-------- Records shown --------

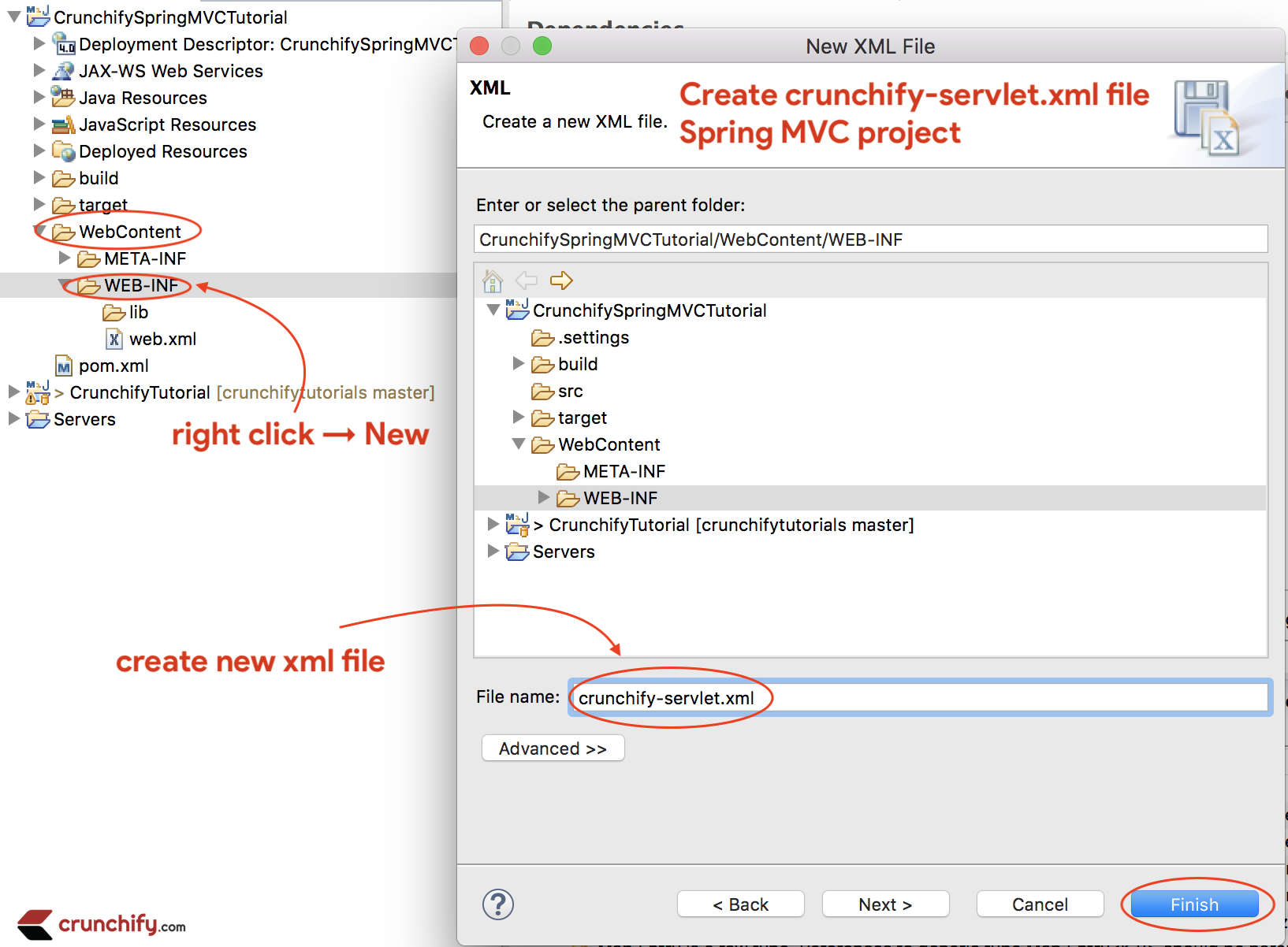Expand the build folder in dialog tree
Screen dimensions: 1288x947
[x=518, y=363]
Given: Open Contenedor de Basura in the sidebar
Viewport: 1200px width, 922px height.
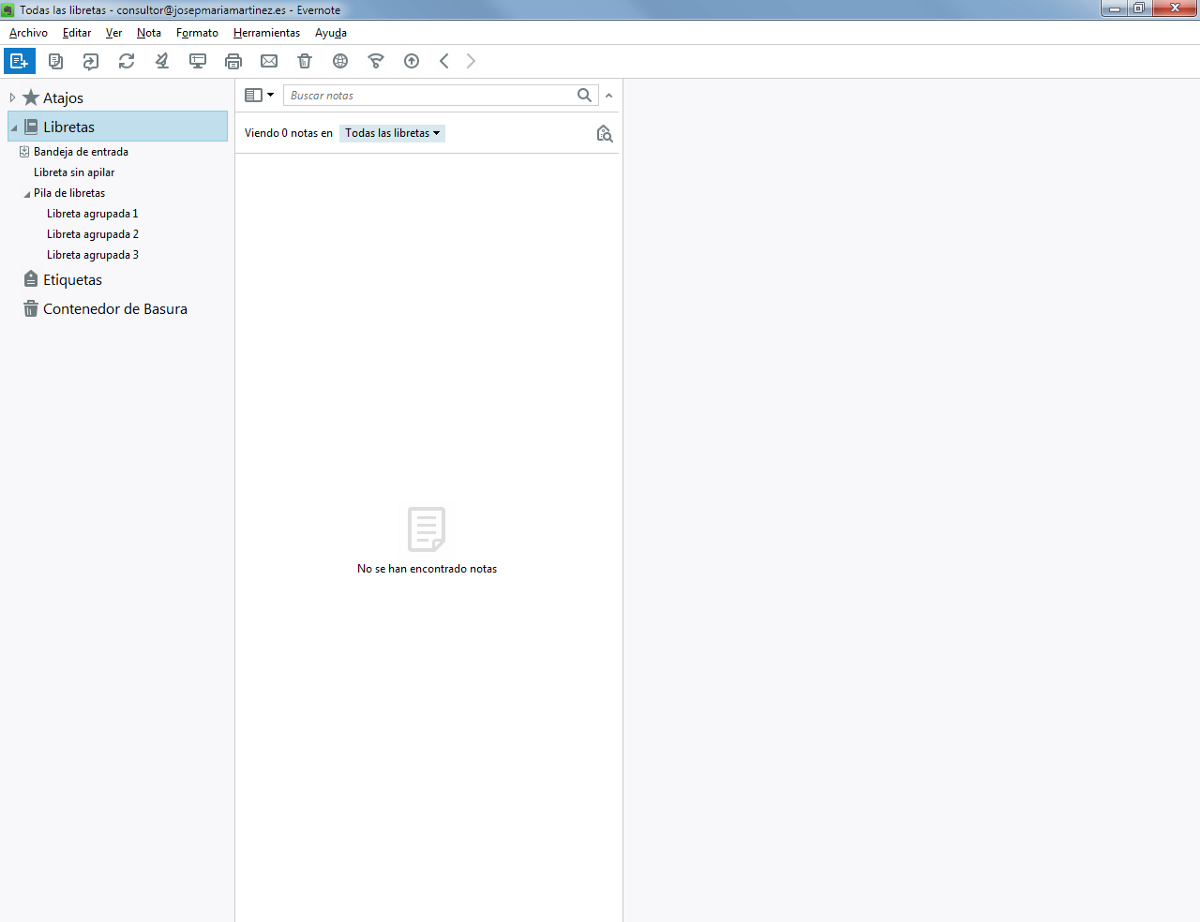Looking at the screenshot, I should click(x=114, y=309).
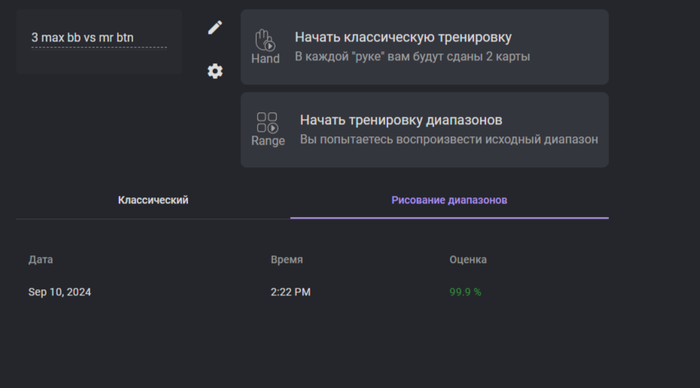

--------

◆ **What to produce**
Rewrite all the items above, substituting "side panel" for "sidebar" and leaving everything else unchanged. Omit the pictures from your answer.

◆ **Final result**
Expand the build folder in dialog tree
Screen dimensions: 1288x947
[x=518, y=363]
Given: Open Contenedor de Basura in the side panel
Viewport: 1200px width, 922px height.
Looking at the screenshot, I should click(x=114, y=309).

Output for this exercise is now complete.